Günceler 6

Kulaklarım büyüyor. Her geçen dakika, her geçen saniye ve fısıldamaları daha eksiksiz duyuyorum. Mide bulandıran fısıldamaları. Kahreden, yalnızlaştıran fısıldamaları.
Beynimin içinde kurgulayıp kendimin bile inanmadığı gerçeklik.
Burnum büyüyor. Dünyanın leş kokusu usulca insanlardan yayılıyor, biz hayvanlardan, bitkilerden yayıldığını düşünürken. Oysa temiz bir gün…

Kış soğukları yaklaşıyordu. Sabaha karşı pencereden içeri giren hava açıkta kalan kıçımi telafisi sancılı olacak bir sürece sokuyordu.

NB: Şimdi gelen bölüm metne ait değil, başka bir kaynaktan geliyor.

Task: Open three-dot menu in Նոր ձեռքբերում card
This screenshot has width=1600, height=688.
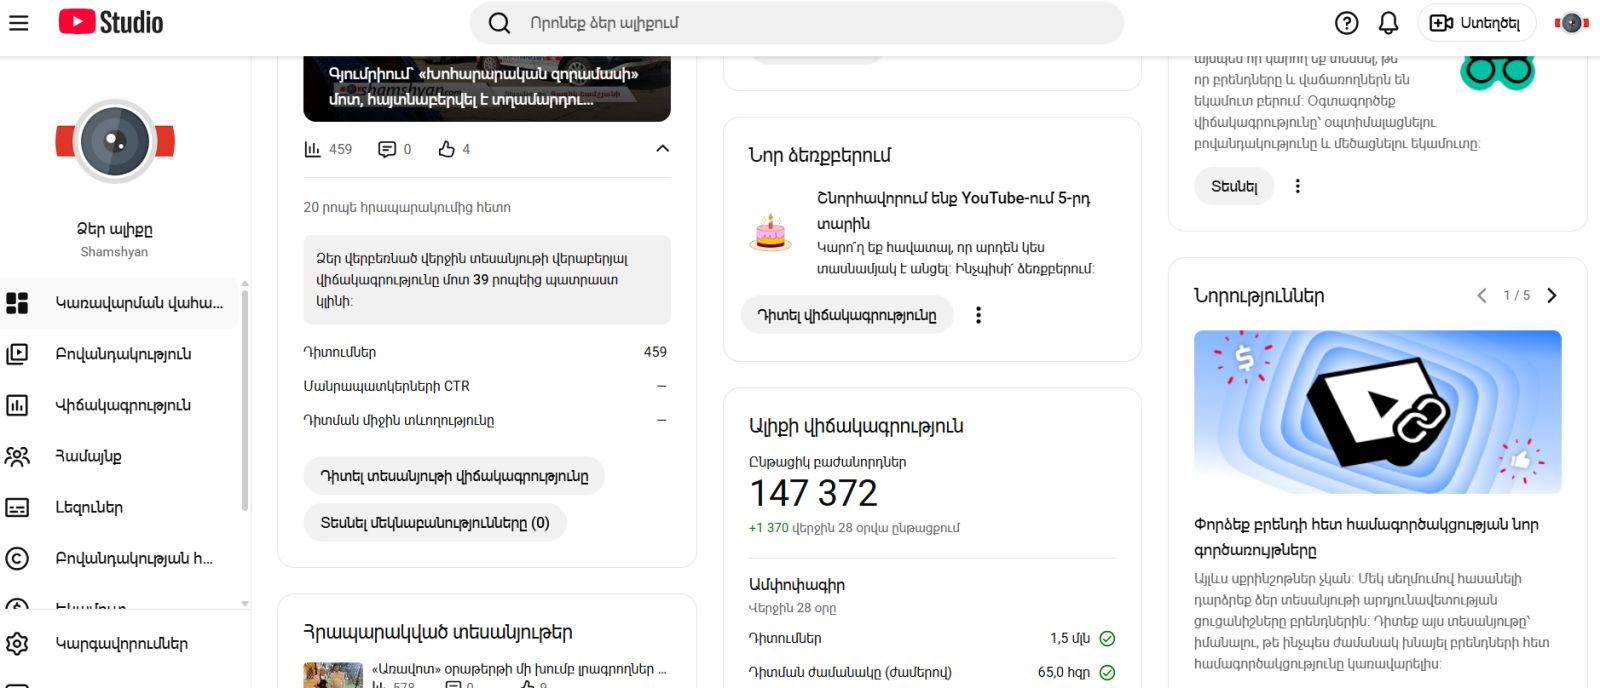Action: coord(978,315)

Müzeden içeri girdiğimde arkamdan esen rüzgarın eminim ki bununla bir ilişkisi vardı. Tuvalet ihtiyacım olmasa müzeleri sadece önünde buluşmak için kullanıyordum.
Oysa küçüklüğüm arkeolog olmayi isteyerek geçmişti. Ayşegül Aldinç o zaman hafızama kazınmıştı. Taşların Sırrında…
Büyüdükçe, hayal gücü yerlerde sürünmeye başladıkça, insan hayattan zevk almamaya da başlıyordu. O zamanlarda belki de varolmayan döküntüler, olmasını hayal ettiklerimizle beraber mutluluğu getiriyordu bize.
Şimdi ise mutluluk umduğumuz şeyler, kendimizden başkası, kağıt parçaları, hırs vs…

Düşünülecek, düşünülmesi dayatılan o kadar çok şey var ki… Belkide biraz olsun onlardan kaçtığımız için tuvalette daha mutluyuz…

Mutluyduk yada elimize telefonlar gelene kadar… Beni ekleyebilir misiniz hayatınızın bir köşesine? İçine sıçmayacağımı garanti edemem ama…
Bilenlere sorun. Bu havalar insanlara göre değil. Köpek havası bunlar… Uzun kulaklı sivri dişli. Sabah ezanına uluyanlardan…


Yorumlar

Siz ne düşünüyorsunuz?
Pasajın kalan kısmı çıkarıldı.